Çakır is a new generation cruise missile that can be launched from land, sea and air platforms with a range of more than 150 km, designed by Turkish rocket and missile manufacturer Roketsan. It was introduced with the launch of Roketsan Ankara Lalahan facilities on 31 March 2022. On the same day, a video about the missile was shared on the Twitter account of Roketsan.

The targets of Çakır include surface targets, land and surface targets close to the shore, strategic land targets, field targets and caves. It is aimed to make the first firing from the UAV Bayraktar Akıncı towards the end of 2022, and to perform the platform integration in 2023.
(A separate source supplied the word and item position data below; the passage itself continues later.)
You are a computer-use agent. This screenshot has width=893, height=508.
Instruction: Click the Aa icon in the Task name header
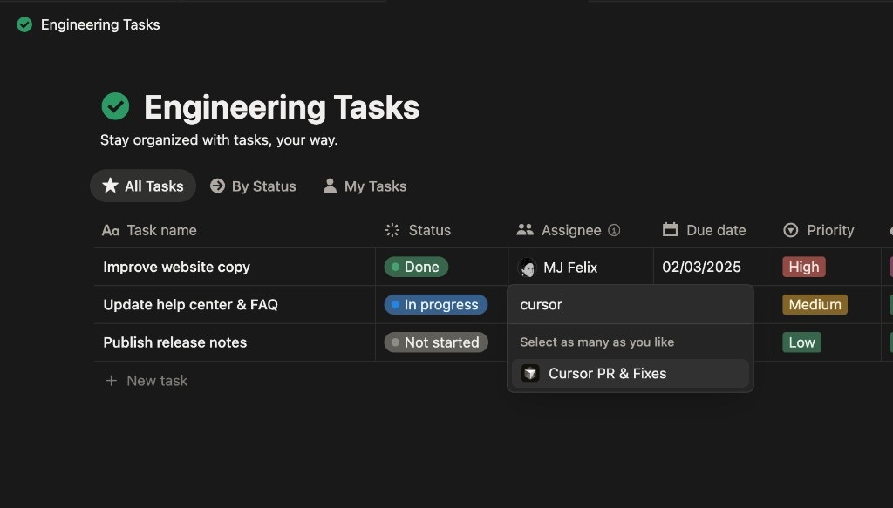(x=111, y=230)
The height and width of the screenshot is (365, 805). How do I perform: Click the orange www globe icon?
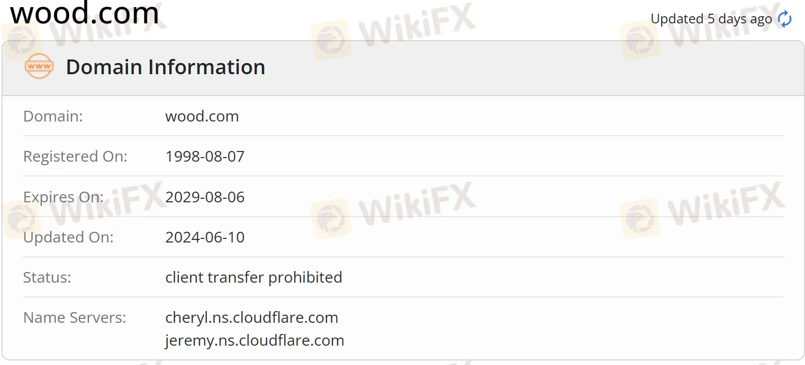click(x=39, y=67)
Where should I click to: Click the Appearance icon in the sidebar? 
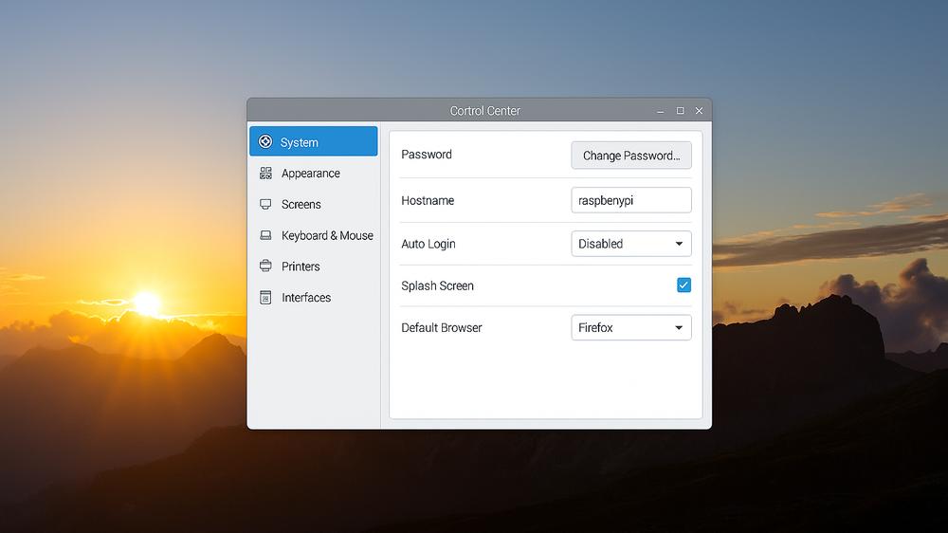pos(265,174)
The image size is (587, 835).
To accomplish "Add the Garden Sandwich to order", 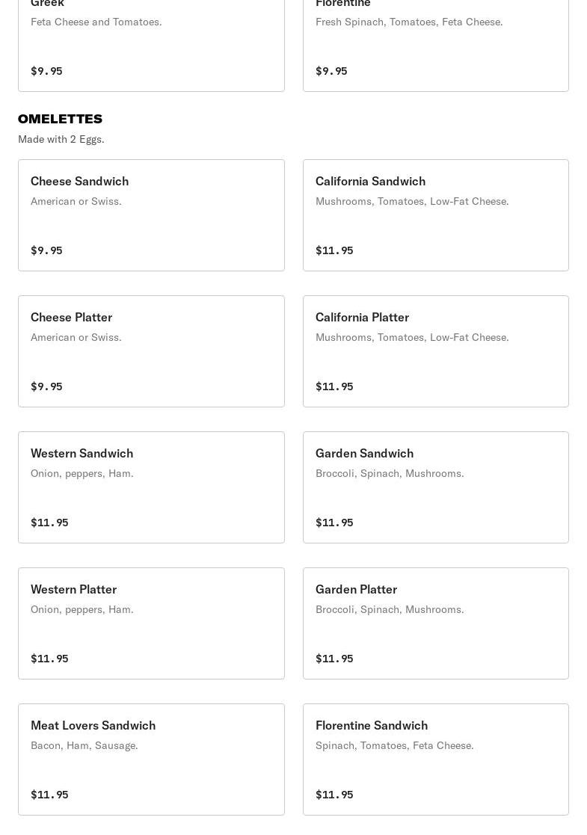I will 435,487.
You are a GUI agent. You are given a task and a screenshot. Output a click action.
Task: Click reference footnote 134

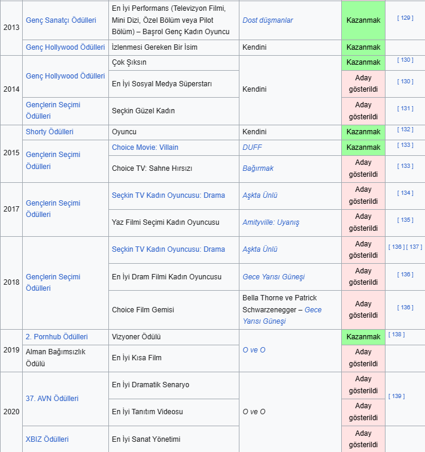pyautogui.click(x=405, y=193)

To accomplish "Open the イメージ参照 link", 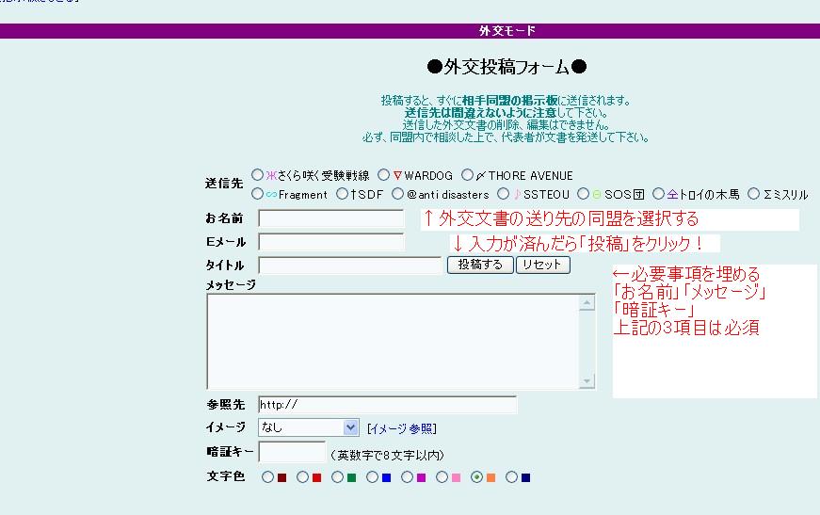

The missile, which can act in coordination with different platforms thanks to its network-based data link, allows route update, target change and mission cancellation during flight depending on the user's choice. It also has the ability to dodge while cruising. The missile, which has terrain following technology, can fly close to the water surface. It uses the KTJ-1750 turbojet engine developed by the Turkish defense research company Kale Arge.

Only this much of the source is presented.